_TASK OBJECTIVE_
Repeat the lines from the line with "Open the Ki Cost-effective Score card" to the line with "pos(124,75)" in the records below, word for word.

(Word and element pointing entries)
————

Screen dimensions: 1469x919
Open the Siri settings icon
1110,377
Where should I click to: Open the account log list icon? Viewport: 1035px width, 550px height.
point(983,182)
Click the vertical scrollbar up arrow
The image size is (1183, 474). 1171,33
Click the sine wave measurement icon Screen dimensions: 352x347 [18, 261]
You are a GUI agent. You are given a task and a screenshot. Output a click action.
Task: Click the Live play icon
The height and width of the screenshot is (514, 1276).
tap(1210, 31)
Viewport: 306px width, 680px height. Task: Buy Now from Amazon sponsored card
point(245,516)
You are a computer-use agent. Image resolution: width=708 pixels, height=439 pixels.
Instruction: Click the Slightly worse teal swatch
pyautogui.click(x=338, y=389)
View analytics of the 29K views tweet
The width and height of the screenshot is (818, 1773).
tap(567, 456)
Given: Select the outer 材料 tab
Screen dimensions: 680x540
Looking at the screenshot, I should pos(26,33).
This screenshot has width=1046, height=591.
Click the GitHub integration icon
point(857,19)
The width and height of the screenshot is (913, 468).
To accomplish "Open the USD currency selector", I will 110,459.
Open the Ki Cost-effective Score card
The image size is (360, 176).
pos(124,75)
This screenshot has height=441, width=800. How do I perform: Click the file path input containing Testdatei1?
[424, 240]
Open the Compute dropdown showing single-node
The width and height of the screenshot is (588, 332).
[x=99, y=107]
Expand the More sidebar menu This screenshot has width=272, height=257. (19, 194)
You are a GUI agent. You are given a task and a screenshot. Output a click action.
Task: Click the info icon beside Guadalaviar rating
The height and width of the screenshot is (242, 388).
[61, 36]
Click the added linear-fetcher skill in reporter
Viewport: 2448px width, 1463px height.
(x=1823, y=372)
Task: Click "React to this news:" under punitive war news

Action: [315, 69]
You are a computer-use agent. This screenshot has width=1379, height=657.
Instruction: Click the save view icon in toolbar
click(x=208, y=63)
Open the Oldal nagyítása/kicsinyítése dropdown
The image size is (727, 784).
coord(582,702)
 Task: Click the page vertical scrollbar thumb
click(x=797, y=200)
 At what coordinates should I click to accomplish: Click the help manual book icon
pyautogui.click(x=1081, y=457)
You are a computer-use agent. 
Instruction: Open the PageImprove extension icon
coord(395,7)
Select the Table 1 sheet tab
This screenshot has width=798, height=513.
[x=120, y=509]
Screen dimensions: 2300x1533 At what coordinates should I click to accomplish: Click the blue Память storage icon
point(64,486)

————

_SOLUTION TO THIS PROBLEM_
Open the Ki Cost-effective Score card
The image size is (360, 176).
pos(124,75)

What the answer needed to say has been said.